É um filme que quero bastante ver. Li “2012 – The Return of Quetzalcoatl”, do Daniel Pinchbeck, em que se baseia parte do documentário, e achei interessante.

Basicamente, fala sobre uma mudança positiva no mundo, já em andamento, cujo clímax seria em dezembro de 2012. Entre as mudanças descritas está a conscientização ecológica cada vez maior.

Só não gostei no livro o fato de o autor se declarar explicitamente um profeta, com direito a revelação mística (no Brasil!) e tudo mais.

Achei um pouco estranha a mistureba new-age que ele faz, incluindo ETs, ayahuasca, budismo, mitologia maia e um monte de outras coisas. Não a mistura em si, que não é novidade, mas o modo que ele faz isso: basicamente através da leitura de livros, algumas entrevistas e algumas sessões com substâncias enteógenas.

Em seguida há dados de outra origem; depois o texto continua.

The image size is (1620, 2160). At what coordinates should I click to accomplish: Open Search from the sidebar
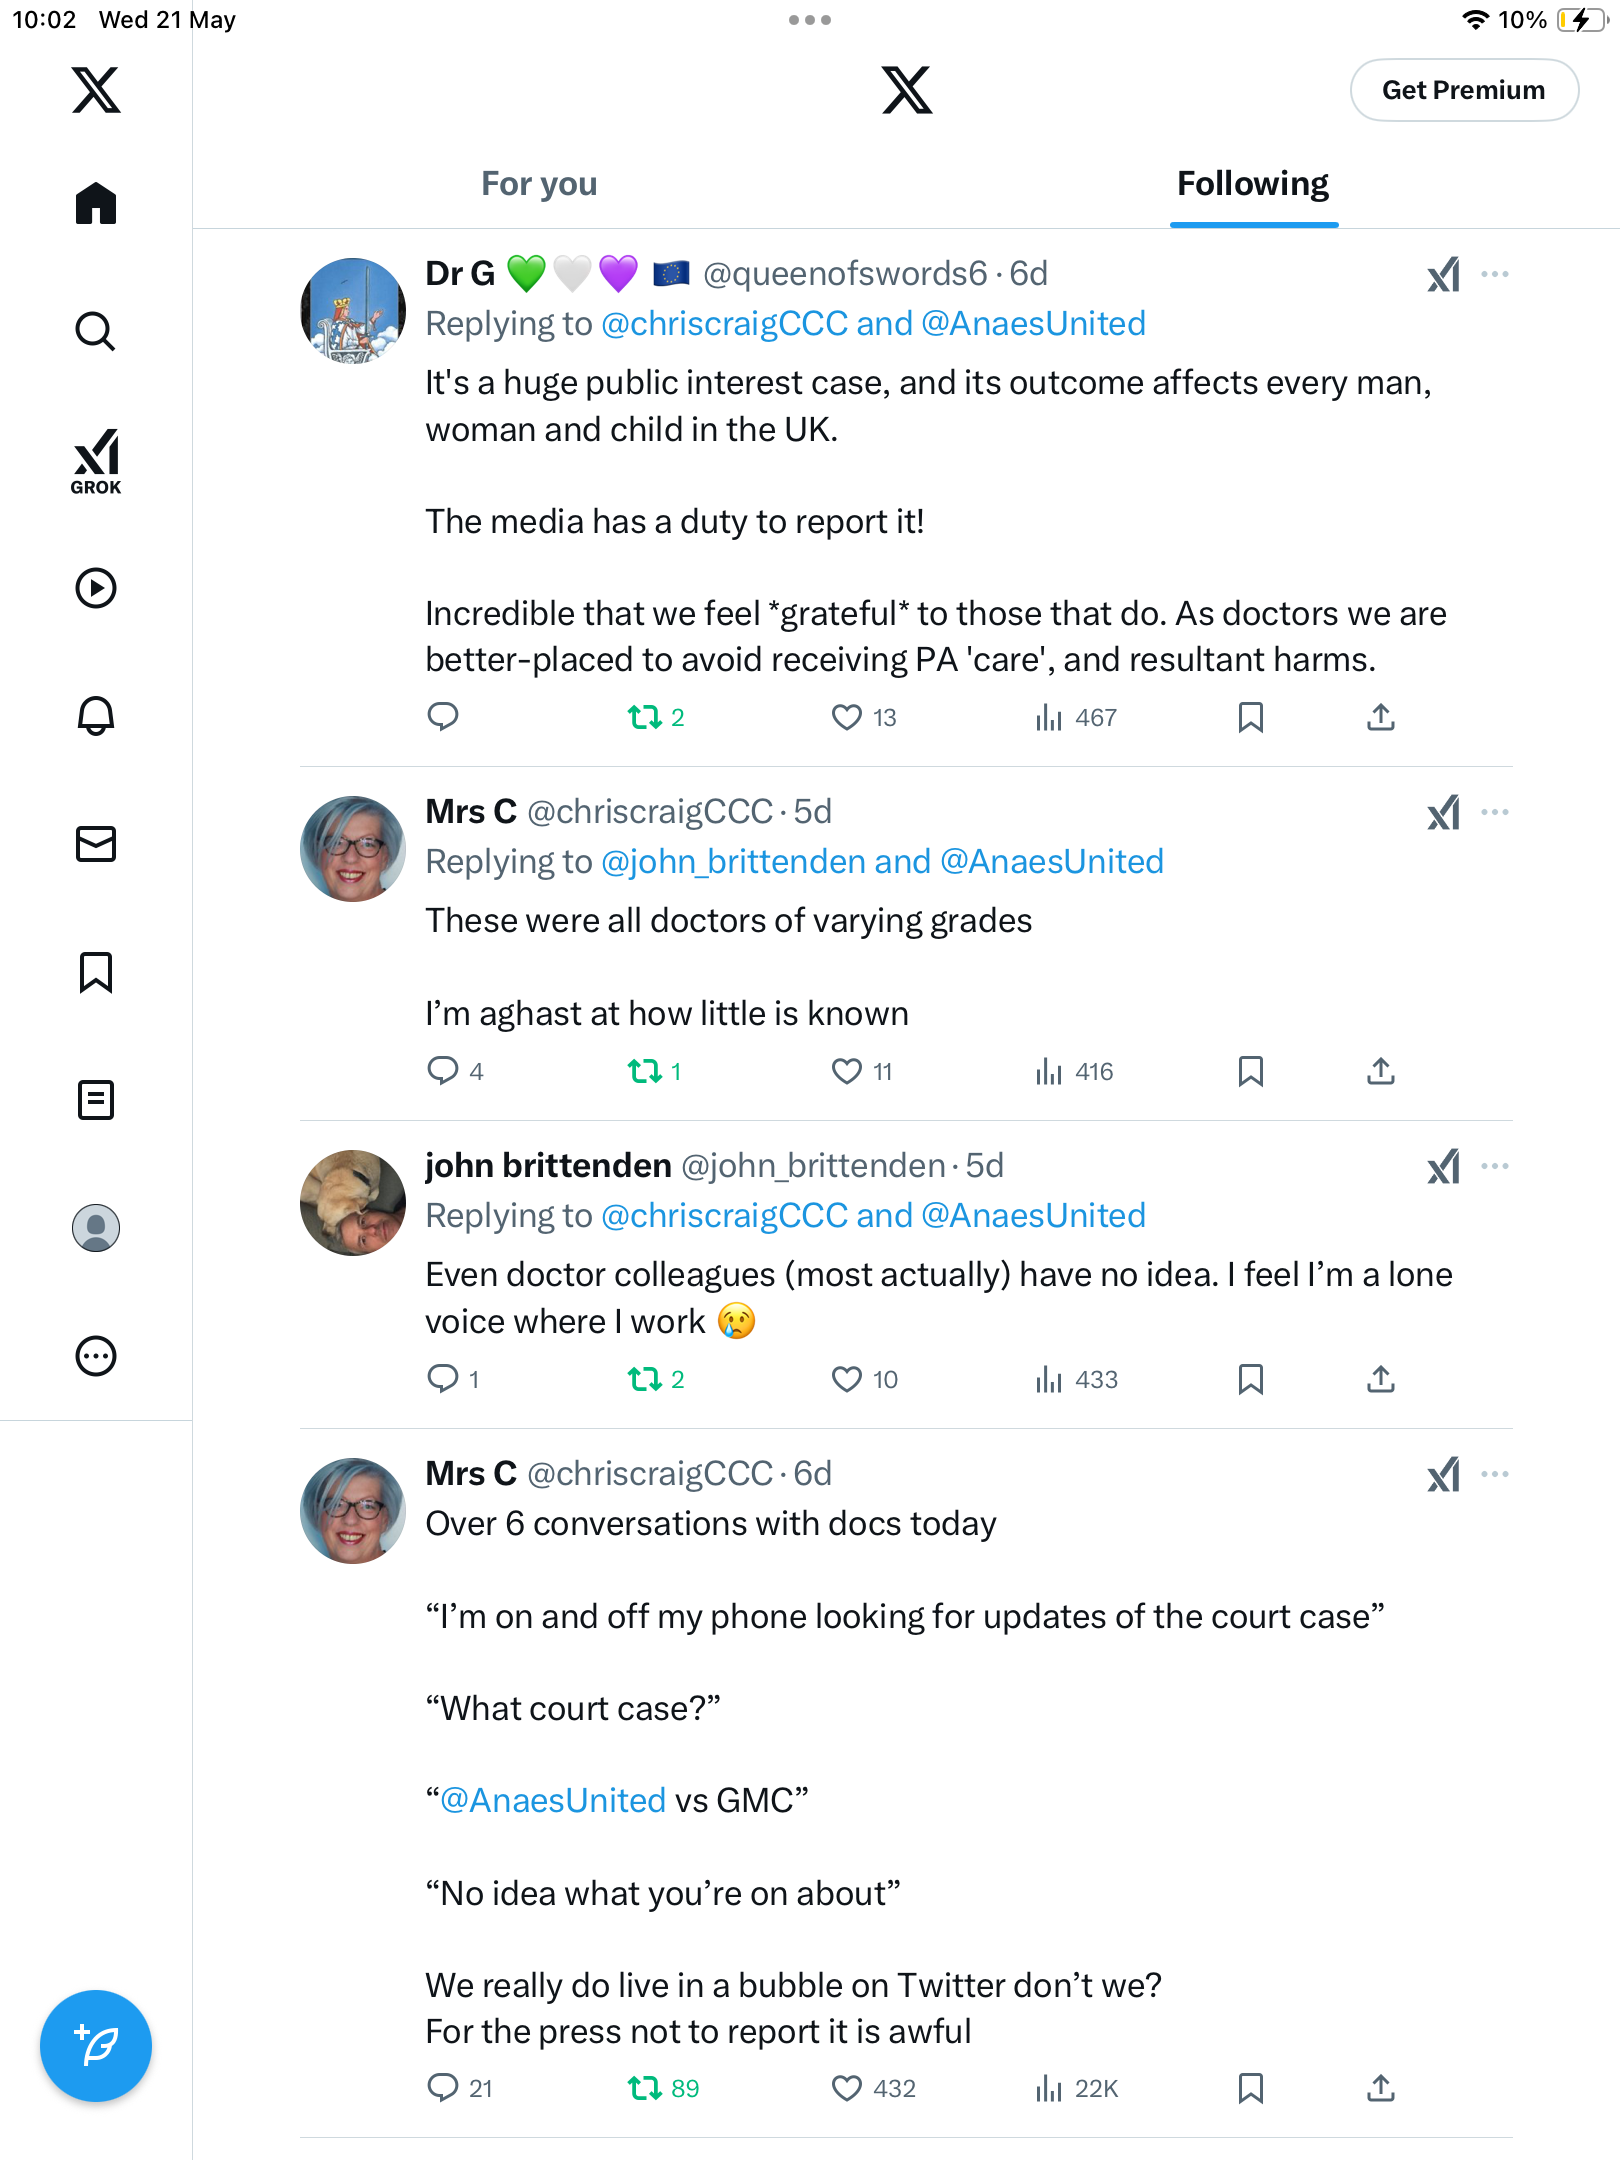(96, 331)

Apesar do autor não estar posicionado no círculo “new age”, estando mais alinhado com o universo dos intelectuais e artistas, dá a impressão que ele faz exatamente como os gurus new age, que lêem um monte de livros espirituais, tiram do contexto original, juntam lá com alguma experiência pessoal, re-interpretam e pronto, vendem isso como se fosse sabedoria.

No entanto, concordo com Pinchbeck que a mudança que está se descortinando tem um potencial positivo gigantesco. E, felizmente, o documentário não deve enfocar esse lado mais delirante do Pinchbeck.